The result {3356,6644} means keeping first choice only paid 3356 over 10000 runs but switching paid 6644!

Now, there are ASSUMPTIONS here (there always are). One assumption is that on each run the position of the prize changes. It turns out that keeping the prize always in any particular door for the entire simulation does not matter (as long as the contestant does not have the information, obviously!)

strategy1VS2A[trials_Integer,init_List] :=

Module[{winnings1=0,winnings2=0,firstPick,secondPick,doors,doors2},

SeedRandom[];

Do[doors = init;

firstPick = randomPick[doors];

(*winnings of person who keeps

first pick*)

winnings1+= doors[[firstPick]];

(*delete first pick from choices*)

doors2 = Drop[doors,{firstPick}];

(*delete goat from remaining*)

doors2 = Drop[doors2,Position[doors2,GOAT][[1]]];

(*Always pick remaining prize *)

secondPick =doors2[[1]];

(*winnings of person who switches*)

winnings2+= secondPick;,{trials}];

{winnings1,winnings2}]

strategy1VS2A[10000,{GOAT,GOAT,VACATION}]

{3316,6684}strategy1VS2A[10000,{GOAT,VACATION,GOAT}]

{3267,6733}

strategy1VS2A[10000,{GOAT,GOAT,VACATION}]

{3382,6618}

The other assumption is that your not forced to switch before seeing the goat. This IS important!!

strategy1VS2B[trials_Integer] :=

Module[{goatPositions,pos,winnings1=0,winnings2=0,firstPick,secondPick,doors,doors2},

SeedRandom[];

Do[doors = makePrizes[];

firstPick = randomPick[doors];

(*winnings of person who keeps first pick*)

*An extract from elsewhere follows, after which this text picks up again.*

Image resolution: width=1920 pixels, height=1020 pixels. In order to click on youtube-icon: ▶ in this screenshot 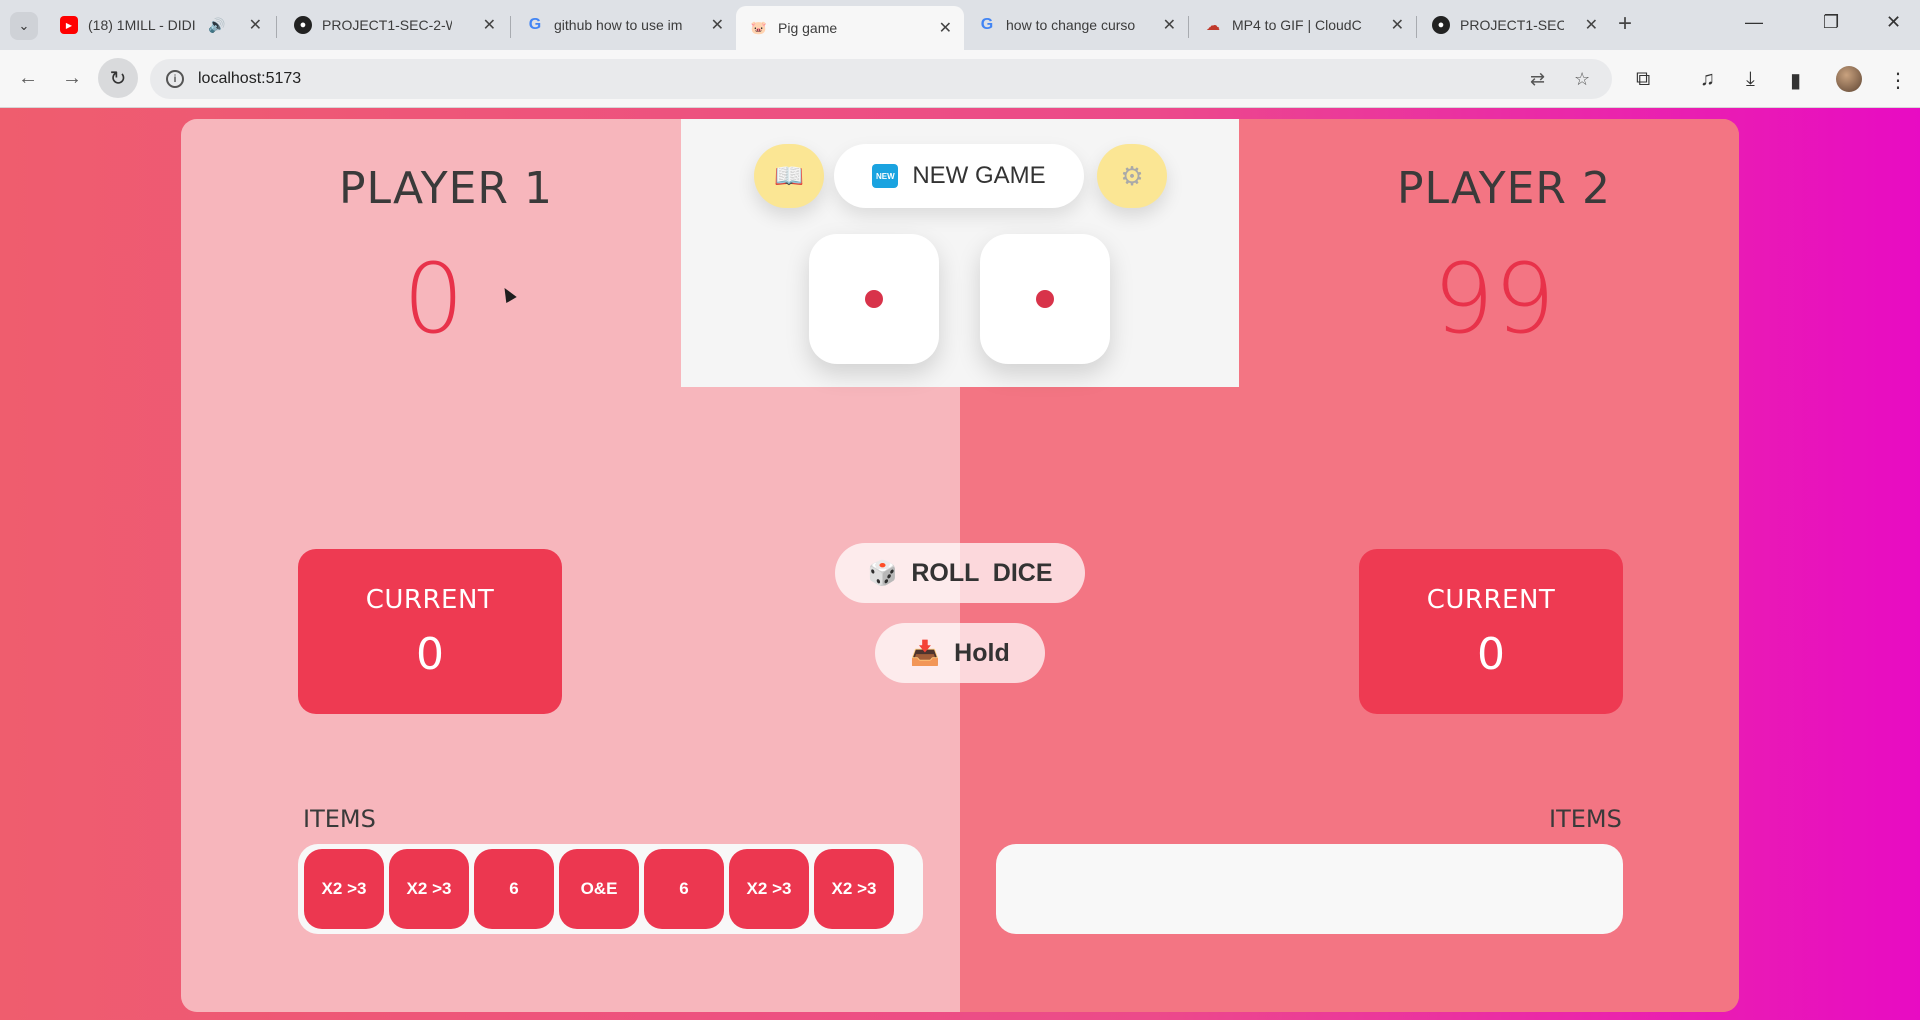, I will do `click(69, 25)`.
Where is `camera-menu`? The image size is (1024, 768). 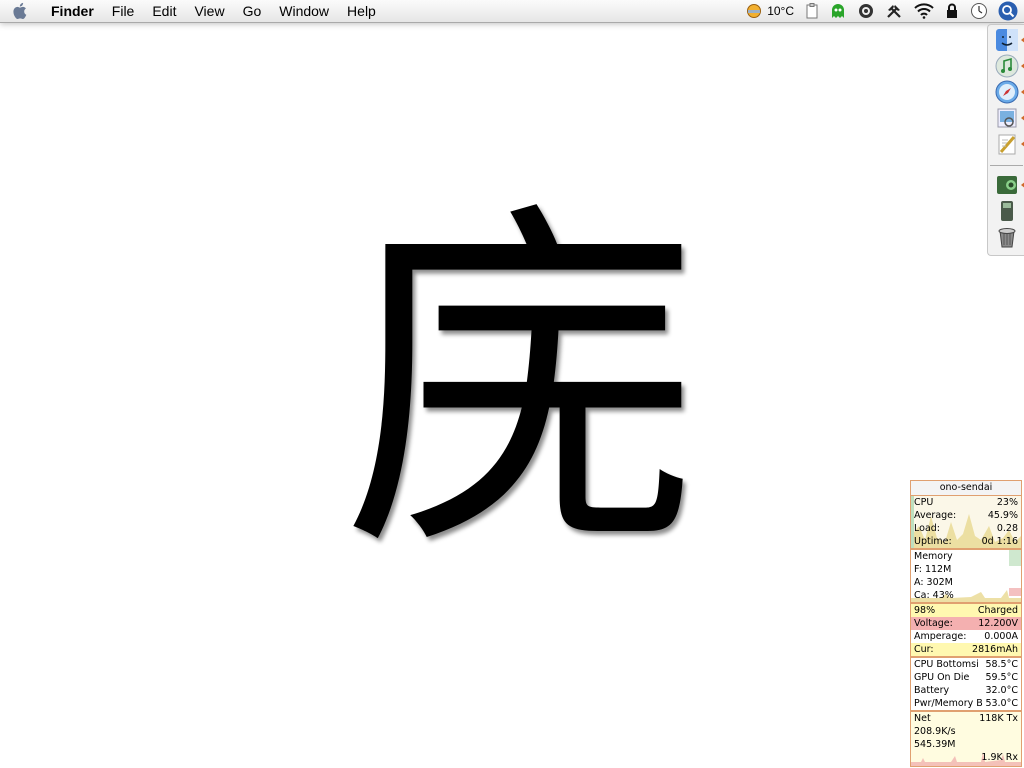
camera-menu is located at coordinates (866, 11).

winnings1+= doors[[firstPick]];

(*delete first pick from choices*)

doors2 = Drop[doors,{firstPick}];

(*Randomly choose from remaing*)

secondPick =randomPick[doors2];

(*winnings of person who switches*)

winnings2+= doors2[[secondPick]];,{trials}];

{winnings1,winnings2}]

strategy1VS2B[10000]

{3373,3295}

So information has value, Duh!

So now that you have this information, become a believer, make the switch!